Povero monaco, se avesse letto l’intervista che Emma Bonino, finora massima paladina italiana della democratizzazione mondiale, ha rilasciato proprio l’altro ieri al Sole 24 Ore. Con una clamorosa inversione a U, la ministra ora si dichiara contraria a sanzioni economiche contro le dittature: “Quando si commercia, circolano anche idee e persone”. È l’usurato argomento che, dalla strage di Tian an men dell’89, i sostenitori del business occidentale brandiscono nel perenne dibattito sulle sanzioni. Soprattutto negli Usa, che però mantengono tuttora ben nove classi di restrizioni commerciali e finanziarie contro i gerarchi comunisti di Pechino. A tutto beneficio dell’Europa, che infatti si batte per l’appeasement non solo verso la Cina, ma anche nei confronti dell’Iran (boicottato integralmente da Washington).

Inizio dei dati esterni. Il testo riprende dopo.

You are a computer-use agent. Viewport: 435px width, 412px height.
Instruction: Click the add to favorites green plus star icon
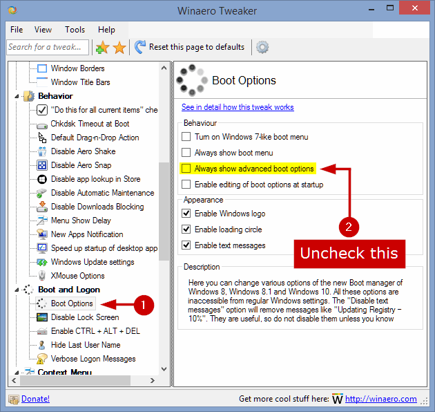pos(102,47)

È da mesi che la Bonino ha abbracciato la ‘realpolitik’, rinunciando alla lotta nonviolenta dopo essersi seduta sulla poltrona di ministro del commercio estero. “I rapporti tra Italia e Cina non sono mai stati così buoni”, ha annunciato felice in giugno al forum italo-cinese per la promozione dell’export delle piccole e medie imprese, “le nostre esportazioni in Cina sono cresciute del 25 per cento nel 2006”.

È la stessa persona che negli ultimi vent’anni si era battuta contro le repressioni dei Falun Gong, che invitava ai congressi radicali dissidenti cinesi come Wei Jinsheng, che difendeva i separatisti uiguri dello Xinjang, che protestava per le persecuzioni dei cristiani, che premeva perché i premier italiani ricevessero il Dalai Lama a Roma, che andava a farsi arrestare dai talebani a Kabul e a incontrare la Nobel per la pace birmana Aung San Suu Kyi a Rangoon? Ma, soprattutto, i radicali non si stanno attualmente battendo come leoni contro la pena di morte? E il 95 per cento delle esecuzioni capitali non avviene proprio in Cina?

La Bonino è molto apprezzata dalla business community come ministro. Attiva ed efficiente, come sempre. Ma il suo nuovo ruolo è inesorabilmente incompatibile con i passati ardori. Se fosse stato per lei, avrebbe scelto addirittura il ministero della Difesa. E lì la contraddizione sarebbe risultata plateale: una gandhiana antimilitarista a capo dei militari?

Fra i radicali c’è imbarazzo. Radio radicale cerca di far ingoiare il nuovo realismo governativo trasmettendo a raffica interviste a personaggi che dicono che sì, in fondo le sanzioni non sono molto efficaci. Il deputato Bruno Mellano (incarcerato pure lui in Laos nel 2001) obietta: “Ci domandiamo in che cosa consista il cosiddetto “dialogo critico” con i regimi dittatoriali. Abbiamo un anno di tempo, prima delle olimpiadi, per ottenere dai cinesi qualche miglioramento delle libertà fondamentali, senza attendere i tempi lunghi di un cambiamento culturale frutto delle aperture al mercato”.

Le sanzioni hanno funzionato in Sudafrica, ammette la Bonino. “Ma non contro i militari in Birmania”, aggiunge. E chi sono gli unici protettori della giunta birmana? Quante settimane durerebbe la giunta di Rangoon senza l’aiuto della Cina? La foto in gigantografia della birmana Aung San è sempre appesa sul Campidoglio. Fanno ormai 17 anni da quando vinse le elezioni e fu arrestata. Il sindaco Veltroni dice che la terrà lì finché non verrà liberata. Ma la martire birmana della democrazia ha perso un’alleata: la ex pasionaria italiana Emma, oggi appassionata soprattutto di made in Italy.